For our day and hour, the above is why Barack Obama can blithely say that the question of the fetus' humanity is "above my pay grade" as he awaits the opportunity to sign FOCA into law. That is why marriage has become, under civil law, the only important contract that can be broken unilaterally with impunity, even reward. Now that marriage is such a legal monster, more and more people think it possible, even necessary, to make it an absolute farce: to redefine marriage so as to make the sex of the spouses irrelevant. That conceit has a common cause with what explains why the birth rate is falling below replacement level in almost all "developed" countries. Freedom from real love is also why we think we may produce human beings in vitro while discarding many of them as useless. And I'm omitting here a lot of other, apparently unrelated evils that bother more people than the ones I've cited. It's all about the imperial self in each of us. But we don't see that because, like Adam and Eve, we'd rather blame those other imperial selves over there.

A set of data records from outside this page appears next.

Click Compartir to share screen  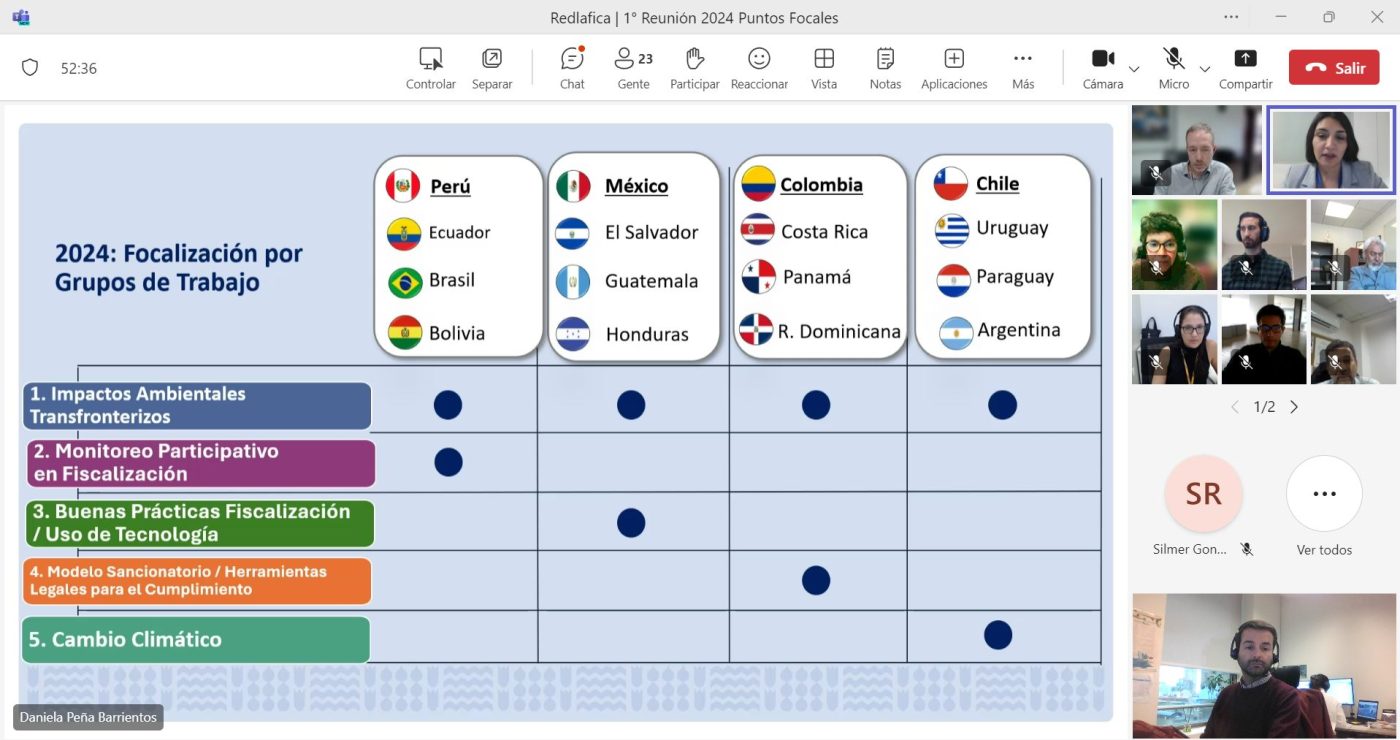[1245, 68]
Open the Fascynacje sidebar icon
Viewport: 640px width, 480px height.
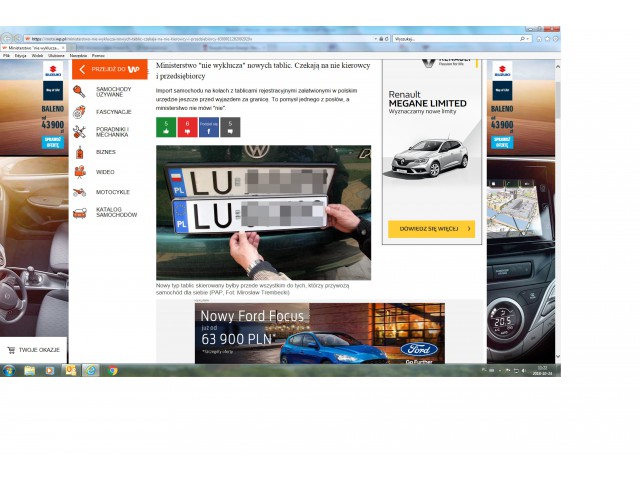click(79, 112)
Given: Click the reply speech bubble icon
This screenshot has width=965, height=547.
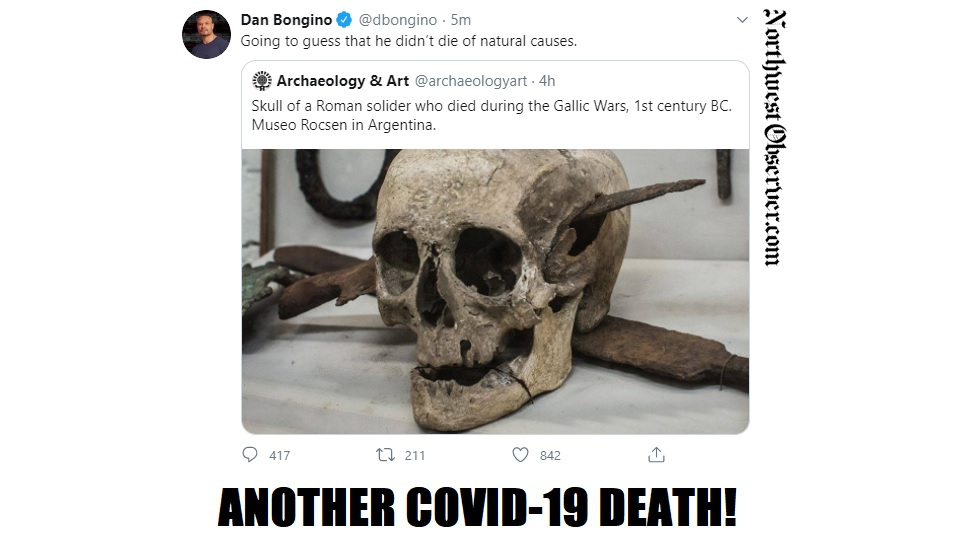Looking at the screenshot, I should coord(250,455).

So, I don't just see original sin anymore. Original sin is a state we inherit, not an act we commit. It is the state of deprivation of that divine grace we were given primordially. That state has the effect of physical death for us all and spiritual death for those who are not in some degree of communion with the Mystical Body of Christ, the Church. But what I also see now is actual, collective repetition of the first sin. That is only to be expected of the world at large; but we see it even in the Church, in the form described by that good, "pastoral" Paulist priest. It's why "cafeteria Catholicism" is now the rule not the exception. It's why only a remnant will survive the next great chastisement spiritually intact. The Church's flesh will have been cut to the bone.